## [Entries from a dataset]
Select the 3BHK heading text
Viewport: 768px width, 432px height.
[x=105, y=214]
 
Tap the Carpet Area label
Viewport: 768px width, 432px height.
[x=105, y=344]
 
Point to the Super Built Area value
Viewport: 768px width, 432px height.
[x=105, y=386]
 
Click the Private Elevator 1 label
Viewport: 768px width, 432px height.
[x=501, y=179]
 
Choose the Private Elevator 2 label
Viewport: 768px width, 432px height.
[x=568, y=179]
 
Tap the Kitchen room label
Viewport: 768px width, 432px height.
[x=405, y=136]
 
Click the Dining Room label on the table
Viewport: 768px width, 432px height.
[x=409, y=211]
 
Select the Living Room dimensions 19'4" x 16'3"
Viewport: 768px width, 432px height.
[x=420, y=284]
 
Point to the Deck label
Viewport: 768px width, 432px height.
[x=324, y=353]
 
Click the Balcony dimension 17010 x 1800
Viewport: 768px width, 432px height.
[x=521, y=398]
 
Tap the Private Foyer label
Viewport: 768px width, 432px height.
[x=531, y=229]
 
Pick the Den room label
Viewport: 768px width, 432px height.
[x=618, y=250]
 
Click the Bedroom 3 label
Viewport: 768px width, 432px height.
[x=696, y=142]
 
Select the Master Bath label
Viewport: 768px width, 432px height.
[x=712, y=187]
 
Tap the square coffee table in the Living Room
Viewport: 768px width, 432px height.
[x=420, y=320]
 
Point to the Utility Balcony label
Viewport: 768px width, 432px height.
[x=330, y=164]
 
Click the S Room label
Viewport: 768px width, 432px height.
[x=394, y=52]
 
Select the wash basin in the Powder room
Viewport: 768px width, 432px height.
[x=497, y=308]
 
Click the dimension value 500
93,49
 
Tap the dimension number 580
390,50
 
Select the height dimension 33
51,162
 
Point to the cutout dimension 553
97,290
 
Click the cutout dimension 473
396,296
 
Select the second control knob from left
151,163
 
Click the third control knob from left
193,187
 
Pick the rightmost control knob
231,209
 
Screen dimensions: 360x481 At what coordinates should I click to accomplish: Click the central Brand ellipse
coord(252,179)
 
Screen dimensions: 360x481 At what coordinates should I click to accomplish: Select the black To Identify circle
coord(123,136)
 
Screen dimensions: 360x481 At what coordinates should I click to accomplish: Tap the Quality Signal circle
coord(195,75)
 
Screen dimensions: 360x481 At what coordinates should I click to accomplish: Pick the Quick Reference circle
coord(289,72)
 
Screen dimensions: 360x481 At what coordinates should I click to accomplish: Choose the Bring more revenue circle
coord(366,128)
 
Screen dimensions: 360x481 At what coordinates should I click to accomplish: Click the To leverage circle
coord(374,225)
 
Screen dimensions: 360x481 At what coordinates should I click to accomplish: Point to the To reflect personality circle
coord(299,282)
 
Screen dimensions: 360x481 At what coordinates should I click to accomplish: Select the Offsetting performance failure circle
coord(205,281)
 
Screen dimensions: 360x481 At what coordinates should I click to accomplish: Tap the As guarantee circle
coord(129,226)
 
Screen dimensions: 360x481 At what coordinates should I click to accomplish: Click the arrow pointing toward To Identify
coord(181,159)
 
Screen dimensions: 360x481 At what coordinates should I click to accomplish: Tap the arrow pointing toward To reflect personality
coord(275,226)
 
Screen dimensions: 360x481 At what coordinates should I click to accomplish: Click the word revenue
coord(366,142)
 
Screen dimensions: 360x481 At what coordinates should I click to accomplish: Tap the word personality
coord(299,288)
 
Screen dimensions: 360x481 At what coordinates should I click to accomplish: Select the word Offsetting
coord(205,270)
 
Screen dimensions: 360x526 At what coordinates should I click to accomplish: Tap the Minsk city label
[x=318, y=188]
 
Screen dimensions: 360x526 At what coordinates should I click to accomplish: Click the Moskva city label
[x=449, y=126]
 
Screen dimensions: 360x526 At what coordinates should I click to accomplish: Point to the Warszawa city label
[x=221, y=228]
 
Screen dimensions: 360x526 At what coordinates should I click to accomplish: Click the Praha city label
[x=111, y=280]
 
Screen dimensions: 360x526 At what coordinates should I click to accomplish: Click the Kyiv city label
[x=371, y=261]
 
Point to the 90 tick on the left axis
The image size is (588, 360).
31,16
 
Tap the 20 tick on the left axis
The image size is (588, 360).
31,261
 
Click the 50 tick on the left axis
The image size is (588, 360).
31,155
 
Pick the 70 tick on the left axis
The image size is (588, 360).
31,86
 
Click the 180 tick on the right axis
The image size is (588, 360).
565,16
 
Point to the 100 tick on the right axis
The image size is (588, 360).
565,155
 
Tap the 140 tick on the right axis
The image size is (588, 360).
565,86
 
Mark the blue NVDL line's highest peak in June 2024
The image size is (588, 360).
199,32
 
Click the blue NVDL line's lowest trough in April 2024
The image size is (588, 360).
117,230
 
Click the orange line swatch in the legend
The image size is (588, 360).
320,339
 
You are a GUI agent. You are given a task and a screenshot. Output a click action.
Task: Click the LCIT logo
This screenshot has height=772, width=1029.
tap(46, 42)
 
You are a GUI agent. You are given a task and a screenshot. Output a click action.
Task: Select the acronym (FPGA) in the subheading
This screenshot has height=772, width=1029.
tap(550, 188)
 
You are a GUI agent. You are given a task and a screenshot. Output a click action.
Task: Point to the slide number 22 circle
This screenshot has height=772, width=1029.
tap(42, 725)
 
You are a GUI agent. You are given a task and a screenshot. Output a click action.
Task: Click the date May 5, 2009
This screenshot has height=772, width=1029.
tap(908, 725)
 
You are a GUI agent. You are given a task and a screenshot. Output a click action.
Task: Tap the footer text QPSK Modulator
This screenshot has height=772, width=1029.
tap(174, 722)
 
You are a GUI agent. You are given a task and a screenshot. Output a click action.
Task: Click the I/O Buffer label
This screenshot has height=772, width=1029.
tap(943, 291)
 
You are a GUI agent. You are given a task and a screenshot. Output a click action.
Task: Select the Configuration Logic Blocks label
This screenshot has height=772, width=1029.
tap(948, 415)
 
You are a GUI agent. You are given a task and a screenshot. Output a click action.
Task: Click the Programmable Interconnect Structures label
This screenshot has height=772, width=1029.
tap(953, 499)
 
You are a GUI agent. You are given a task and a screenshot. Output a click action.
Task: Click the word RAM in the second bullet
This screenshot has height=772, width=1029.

## [Exercise objective]
Extract every line from the entries above that contains the word "arrow".

## [Exercise answer]
Screen dimensions: 360x481 At what coordinates should I click to accomplish: Click the arrow pointing toward To Identify
Screen dimensions: 360x481 At what coordinates should I click to accomplish: Tap the arrow pointing toward To reflect personality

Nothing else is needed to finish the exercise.